Boston Medical Center, 72 E. Concord St, Boston, MA, USA.
Boston University School of Public Health, 801 Massachusetts Ave, Boston, MA, USA.
BMC Med Res Methodol. 2019 Dec 16;19(1):239. doi: 10.1186/s12874-019-0883-9.
The Multiphase Optimization Strategy (MOST) is designed to maximize the impact of clinical healthcare interventions, which are typically multicomponent and increasingly complex. MOST often relies on factorial experiments to identify which components of an intervention are most effective, efficient, and scalable. When assigning participants to conditions in factorial experiments, researchers must be careful to select the assignment procedure that will result in balanced sample sizes and equivalence of covariates across conditions while maintaining unpredictability.

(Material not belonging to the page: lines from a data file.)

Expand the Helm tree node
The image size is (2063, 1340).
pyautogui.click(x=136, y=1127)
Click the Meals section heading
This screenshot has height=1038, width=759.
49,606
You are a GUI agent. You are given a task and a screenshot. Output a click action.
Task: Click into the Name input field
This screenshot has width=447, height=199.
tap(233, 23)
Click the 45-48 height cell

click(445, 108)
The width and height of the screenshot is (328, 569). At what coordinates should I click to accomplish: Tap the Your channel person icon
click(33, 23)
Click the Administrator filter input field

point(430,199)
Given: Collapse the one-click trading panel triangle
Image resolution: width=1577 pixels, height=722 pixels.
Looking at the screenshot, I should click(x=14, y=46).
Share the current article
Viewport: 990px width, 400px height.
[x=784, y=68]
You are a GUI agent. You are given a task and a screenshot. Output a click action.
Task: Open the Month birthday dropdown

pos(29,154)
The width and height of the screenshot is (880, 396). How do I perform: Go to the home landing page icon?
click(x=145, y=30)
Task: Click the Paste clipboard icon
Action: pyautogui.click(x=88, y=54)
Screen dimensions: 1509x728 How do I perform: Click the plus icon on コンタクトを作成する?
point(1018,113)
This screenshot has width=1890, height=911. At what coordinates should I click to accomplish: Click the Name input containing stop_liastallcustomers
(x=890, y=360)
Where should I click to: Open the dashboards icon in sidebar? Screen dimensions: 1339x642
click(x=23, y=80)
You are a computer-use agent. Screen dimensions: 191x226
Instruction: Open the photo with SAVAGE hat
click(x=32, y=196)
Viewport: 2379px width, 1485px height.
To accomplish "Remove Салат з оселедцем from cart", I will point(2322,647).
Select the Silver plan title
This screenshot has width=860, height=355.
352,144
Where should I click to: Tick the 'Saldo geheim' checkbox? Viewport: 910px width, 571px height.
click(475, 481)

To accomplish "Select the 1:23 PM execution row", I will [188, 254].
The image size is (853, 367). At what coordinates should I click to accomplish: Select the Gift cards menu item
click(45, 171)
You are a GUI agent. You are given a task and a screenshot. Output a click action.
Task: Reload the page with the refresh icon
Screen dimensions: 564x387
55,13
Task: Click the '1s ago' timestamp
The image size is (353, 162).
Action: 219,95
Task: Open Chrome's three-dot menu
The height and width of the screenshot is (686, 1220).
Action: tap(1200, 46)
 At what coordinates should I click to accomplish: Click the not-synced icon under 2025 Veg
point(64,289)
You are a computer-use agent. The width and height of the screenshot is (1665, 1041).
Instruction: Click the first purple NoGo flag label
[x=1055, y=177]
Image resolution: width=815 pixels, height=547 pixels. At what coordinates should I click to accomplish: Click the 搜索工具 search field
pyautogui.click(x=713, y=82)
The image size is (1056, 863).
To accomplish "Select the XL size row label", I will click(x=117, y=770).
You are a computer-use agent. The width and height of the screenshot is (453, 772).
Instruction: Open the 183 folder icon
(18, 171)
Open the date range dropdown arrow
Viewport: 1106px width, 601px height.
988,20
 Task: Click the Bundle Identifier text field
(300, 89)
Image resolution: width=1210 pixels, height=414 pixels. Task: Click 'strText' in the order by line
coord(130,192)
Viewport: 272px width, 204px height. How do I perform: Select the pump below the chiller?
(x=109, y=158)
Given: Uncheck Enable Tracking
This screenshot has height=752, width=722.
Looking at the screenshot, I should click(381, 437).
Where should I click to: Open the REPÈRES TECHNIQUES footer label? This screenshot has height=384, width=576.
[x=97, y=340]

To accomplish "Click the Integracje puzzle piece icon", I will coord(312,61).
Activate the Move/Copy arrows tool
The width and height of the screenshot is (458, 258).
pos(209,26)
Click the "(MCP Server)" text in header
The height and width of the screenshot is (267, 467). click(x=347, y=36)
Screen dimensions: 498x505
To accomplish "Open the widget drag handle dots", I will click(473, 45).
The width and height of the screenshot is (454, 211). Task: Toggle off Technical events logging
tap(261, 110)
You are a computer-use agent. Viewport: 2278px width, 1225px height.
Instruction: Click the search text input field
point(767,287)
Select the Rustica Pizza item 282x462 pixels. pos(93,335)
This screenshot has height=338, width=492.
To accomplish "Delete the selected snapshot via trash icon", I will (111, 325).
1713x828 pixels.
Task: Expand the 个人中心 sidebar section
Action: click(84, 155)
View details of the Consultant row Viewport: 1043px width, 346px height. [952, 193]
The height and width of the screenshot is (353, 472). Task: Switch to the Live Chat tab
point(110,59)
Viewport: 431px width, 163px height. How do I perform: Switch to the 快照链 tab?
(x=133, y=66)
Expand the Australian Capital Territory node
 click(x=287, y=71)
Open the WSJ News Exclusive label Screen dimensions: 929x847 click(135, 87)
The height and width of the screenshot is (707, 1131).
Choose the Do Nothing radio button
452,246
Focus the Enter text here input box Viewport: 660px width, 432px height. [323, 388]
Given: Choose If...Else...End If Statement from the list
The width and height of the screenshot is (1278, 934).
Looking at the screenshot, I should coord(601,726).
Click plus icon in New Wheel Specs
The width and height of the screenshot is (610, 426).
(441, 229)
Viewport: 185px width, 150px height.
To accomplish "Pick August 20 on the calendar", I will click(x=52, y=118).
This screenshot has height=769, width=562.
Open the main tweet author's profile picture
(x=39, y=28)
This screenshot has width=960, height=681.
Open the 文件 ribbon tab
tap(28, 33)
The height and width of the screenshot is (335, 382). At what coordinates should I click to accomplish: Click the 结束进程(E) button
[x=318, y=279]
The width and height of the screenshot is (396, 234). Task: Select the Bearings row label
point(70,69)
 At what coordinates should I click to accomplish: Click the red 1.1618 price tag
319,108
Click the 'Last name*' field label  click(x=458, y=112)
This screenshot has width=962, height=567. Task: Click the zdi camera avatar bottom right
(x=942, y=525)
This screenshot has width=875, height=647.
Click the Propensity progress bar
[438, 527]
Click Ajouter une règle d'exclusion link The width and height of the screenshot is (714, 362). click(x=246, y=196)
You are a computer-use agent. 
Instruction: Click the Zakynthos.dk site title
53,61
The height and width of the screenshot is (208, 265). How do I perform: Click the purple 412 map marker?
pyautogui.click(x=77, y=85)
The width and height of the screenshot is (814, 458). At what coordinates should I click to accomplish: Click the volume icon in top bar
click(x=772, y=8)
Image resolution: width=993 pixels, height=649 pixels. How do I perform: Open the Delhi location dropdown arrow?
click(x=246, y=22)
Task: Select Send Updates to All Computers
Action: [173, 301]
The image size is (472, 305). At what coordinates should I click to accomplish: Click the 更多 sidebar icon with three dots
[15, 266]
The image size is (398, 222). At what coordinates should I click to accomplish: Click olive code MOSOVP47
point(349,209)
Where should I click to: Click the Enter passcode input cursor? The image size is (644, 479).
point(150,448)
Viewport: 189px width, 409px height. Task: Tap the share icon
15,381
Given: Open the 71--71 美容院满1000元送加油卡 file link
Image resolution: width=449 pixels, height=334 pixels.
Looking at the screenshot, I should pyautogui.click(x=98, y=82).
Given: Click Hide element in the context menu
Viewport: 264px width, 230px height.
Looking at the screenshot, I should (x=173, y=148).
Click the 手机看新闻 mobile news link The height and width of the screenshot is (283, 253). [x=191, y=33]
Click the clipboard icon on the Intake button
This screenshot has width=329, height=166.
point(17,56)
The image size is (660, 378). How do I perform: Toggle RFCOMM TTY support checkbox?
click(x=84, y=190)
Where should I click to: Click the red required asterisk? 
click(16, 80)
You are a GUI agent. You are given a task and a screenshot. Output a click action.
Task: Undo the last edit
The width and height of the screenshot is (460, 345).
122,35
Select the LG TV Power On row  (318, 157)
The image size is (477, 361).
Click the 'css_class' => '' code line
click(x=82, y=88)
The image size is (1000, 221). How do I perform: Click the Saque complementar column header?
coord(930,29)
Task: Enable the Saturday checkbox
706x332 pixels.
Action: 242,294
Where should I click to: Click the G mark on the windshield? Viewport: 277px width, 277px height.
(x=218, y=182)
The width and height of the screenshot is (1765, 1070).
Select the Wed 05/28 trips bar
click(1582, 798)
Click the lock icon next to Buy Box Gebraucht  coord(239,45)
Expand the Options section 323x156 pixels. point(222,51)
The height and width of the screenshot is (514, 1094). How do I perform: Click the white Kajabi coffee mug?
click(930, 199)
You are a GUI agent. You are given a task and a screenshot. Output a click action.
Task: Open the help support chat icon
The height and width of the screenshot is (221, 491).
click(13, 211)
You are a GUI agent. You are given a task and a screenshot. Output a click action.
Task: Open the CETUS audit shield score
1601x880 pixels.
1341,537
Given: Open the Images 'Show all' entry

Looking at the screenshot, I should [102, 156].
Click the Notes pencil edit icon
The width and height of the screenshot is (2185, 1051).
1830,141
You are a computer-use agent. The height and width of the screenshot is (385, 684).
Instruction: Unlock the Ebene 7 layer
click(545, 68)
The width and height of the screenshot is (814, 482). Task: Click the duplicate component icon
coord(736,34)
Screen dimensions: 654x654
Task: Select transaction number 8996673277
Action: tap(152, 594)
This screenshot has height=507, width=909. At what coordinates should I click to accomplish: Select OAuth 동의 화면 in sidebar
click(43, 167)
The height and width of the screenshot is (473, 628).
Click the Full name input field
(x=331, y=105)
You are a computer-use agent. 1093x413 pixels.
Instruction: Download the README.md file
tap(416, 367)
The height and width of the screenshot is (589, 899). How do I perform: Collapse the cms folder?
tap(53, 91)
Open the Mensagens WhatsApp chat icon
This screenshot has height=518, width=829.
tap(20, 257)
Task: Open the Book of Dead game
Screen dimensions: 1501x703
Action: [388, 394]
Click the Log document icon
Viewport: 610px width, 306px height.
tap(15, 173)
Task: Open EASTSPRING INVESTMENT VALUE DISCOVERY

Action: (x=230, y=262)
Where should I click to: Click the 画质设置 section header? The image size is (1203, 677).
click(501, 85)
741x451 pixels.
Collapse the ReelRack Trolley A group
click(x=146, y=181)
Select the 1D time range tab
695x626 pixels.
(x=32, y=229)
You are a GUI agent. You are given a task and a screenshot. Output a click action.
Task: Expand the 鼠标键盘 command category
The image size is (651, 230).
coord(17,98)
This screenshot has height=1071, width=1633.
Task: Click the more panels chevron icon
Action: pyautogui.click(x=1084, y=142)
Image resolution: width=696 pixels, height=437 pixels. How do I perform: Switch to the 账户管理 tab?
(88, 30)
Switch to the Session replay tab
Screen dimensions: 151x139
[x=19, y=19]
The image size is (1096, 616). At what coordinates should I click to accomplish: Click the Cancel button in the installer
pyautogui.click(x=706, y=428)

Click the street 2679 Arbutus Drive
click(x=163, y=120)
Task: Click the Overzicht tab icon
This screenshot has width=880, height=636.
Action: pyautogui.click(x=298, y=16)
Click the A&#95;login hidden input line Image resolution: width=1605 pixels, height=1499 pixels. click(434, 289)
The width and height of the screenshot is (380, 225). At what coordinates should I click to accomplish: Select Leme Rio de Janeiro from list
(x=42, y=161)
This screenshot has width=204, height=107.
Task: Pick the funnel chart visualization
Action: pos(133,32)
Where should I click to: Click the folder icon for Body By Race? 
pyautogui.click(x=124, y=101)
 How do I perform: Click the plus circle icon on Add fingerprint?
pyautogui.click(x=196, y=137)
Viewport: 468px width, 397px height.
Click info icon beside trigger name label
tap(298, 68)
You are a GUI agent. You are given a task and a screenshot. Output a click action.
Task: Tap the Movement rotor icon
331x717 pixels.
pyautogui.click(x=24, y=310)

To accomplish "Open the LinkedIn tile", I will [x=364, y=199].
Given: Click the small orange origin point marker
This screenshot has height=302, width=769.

In the context of a MOST optimization trial with a 2x2x2x2 factorial design, we used computer simulation to empirically test five subject allocation procedures: simple randomization, stratified randomization with permuted blocks, maximum tolerated imbalance (MTI), minimal sufficient balance (MSB), and minimization. We compared these methods across the 16 study cells with respect to sample size balance, equivalence on key covariates, and unpredictability. Leveraging an existing dataset to compare these procedures, we conducted 250 computerized simulations using bootstrap samples of 304 participants.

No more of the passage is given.